Here is a link to today’s readings.
The election is finally over! So many people have echoed this sentiment of relief recently. It was a bitter election after all, a divisive and vitriolic campaign. Even the aftermath isn’t pretty. Some people are scared about their safety and unsure of how welcome they are in America. Others are triumphant, feeling they have sent a message to Washington. Christians attending the same church are still angry with one another. There are feelings of betrayal, name calling, and gloating. In the course of all this, friendships have been strained and some have broken. Even families have been divided. The election is over, yes, but the pain continues.
Last week, I reminded all of us that Christ is King and that our hope must be in Him and not in any political party or candidate. Whether we won or lost, we must continue to do the work of the Gospel with the sure hope that God is sovereign and that God’s will, the Kingdom of God, cannot ultimately be frustrated.
Of course, there is a cozy kind of Catholicism that gets a bit too comfortable. It is emptied of the Cross, and therefore emptied of the real Christ. It prizes peace above all else, but not necessarily a peace that is built on justice. It is not true peace but only tranquility. Martin Luther King, Jr., in his Letter from Birmingham Jail in 1963, called it “order” and “a negative peace which is the absence of tension” as opposed to “a positive peace which is the presence of justice.” Catholics are baptized to share in the ministry of Christ as priest, prophet, and king. As prophets, we can’t settle for cozy Catholicism. Order and negative peace will never satisfy the demands of our faith. We must work for a more just society. In this election, Catholics could not be cozy with either candidate. They both raised serious moral concerns. Now, we have a victor, and we must work to mitigate the moral violations in his platform while encouraging the good that is there. Yet, doing so requires that we step out of what theologian Johann Baptist Metz calls “bourgeois Christianity,” and when we do so, we are in risky territory. We are on the way of the Cross. We may lose friends we thought were loyal and family members may turn against us for rocking the boat.
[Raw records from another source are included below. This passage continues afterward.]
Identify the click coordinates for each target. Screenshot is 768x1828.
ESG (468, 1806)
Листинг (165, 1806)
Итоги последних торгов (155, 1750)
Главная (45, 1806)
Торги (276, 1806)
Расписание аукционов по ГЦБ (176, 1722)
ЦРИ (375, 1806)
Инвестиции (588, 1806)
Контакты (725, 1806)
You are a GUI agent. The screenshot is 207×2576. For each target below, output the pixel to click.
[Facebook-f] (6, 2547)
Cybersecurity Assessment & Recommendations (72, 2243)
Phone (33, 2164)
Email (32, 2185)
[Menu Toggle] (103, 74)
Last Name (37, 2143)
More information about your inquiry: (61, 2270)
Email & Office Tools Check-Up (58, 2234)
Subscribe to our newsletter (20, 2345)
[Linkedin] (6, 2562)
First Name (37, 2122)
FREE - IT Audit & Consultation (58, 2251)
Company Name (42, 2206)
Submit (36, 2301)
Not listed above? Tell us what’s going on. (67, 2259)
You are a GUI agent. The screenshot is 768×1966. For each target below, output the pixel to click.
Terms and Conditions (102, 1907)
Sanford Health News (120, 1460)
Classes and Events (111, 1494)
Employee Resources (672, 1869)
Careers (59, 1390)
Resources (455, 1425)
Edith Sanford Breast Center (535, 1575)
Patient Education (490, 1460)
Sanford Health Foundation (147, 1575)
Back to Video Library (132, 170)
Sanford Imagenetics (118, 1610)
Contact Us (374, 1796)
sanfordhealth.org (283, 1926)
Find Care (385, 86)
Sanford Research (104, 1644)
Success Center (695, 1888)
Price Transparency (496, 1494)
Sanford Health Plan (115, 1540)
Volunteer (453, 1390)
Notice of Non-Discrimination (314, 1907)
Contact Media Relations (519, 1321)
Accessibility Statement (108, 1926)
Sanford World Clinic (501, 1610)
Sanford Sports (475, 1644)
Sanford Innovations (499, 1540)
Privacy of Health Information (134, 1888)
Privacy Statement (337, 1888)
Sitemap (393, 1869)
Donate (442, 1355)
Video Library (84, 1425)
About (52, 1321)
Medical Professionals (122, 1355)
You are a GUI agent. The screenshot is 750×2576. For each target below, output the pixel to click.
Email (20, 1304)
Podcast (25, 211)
Have you experienced this? Has your conscience brought you into conflict with others with whom you were surprised to have a disagreement? Have you lost respect for someone you thought you knew well but whose own language/behavior this election revealed a different character? At first, this all feels terrible and terribly unchristian. In reality, it is a tension that our Christian faith anticipates when trying to operate in a broken and sinful world.
This week’s readings help us to put the heartache into a faith perspective. Jesus reminded His followers: “You will even be handed over by parents, brothers, relatives, and friends, and they will put some of you to death. You will be hated by all because of my name….” I guess we can be grateful if all we are dealing with is being unfriended or attacked on social media. Jesus said it could be a lot worse! And if you are feeling bad about the division in the Church, you should!… but not so bad that you settle for “negative peace” and “order” instead of “positive peace which is the presence of justice.” Take comfort in Paul’s letters. Today’s second reading is a great example of the problems in the churches that Paul constantly had to address. Right from the beginning, there were tensions that were threatening Christian unity (even differences among the Apostles).
There is some solace in knowing that the Church has survived these tensions before. There is also comfort in remembering that our relationship with Christ, to which all other relationships must be ordered, may lead to tensions, even deadly violence in the worst cases. We have seen that too much around the globe lately. The comfort, in this case, comes in two forms. If you have a love for criminal justice, then perhaps the first reading is for you. “Lo, the day is coming, blazing like an oven, when all the proud and all evildoers will be stubble, and the day that is coming will set them on fire, leaving them neither root nor branch, says the LORD of hosts.” Did that make you feel better? If you are more like me, you prefer to think not of vindication but of God’s ultimate triumph, expressed in the Psalm this way: “for he comes to rule the earth, He will rule the world with justice and the peoples with equity.” Even if family and friends turn against us, “not a hair on your head will be destroyed” and “By your perseverance you will secure your lives.”
Until that day, let’s turn to two saints for advice. Saint Augustine dealt with plenty of theological and political division and tension in the 4th-5th C. (and he didn’t always handle it well). A popular expression attributed to Augustine, and certainly approved by the Church, is this: “In essentials, unity; in doubtful matters, liberty; in all things, charity.” Good advice also comes from the first American citizen saint, whose feast day would be today if it were not a Sunday, St. Frances Xavier Cabrini. In fitting words for both the end of the election season and the end of the Jubilee Year of Mercy, Mother Cabrini reminds us that prayer is the answer. “Prayer fills the world with mercy,” she said. That sounds like exactly what we need.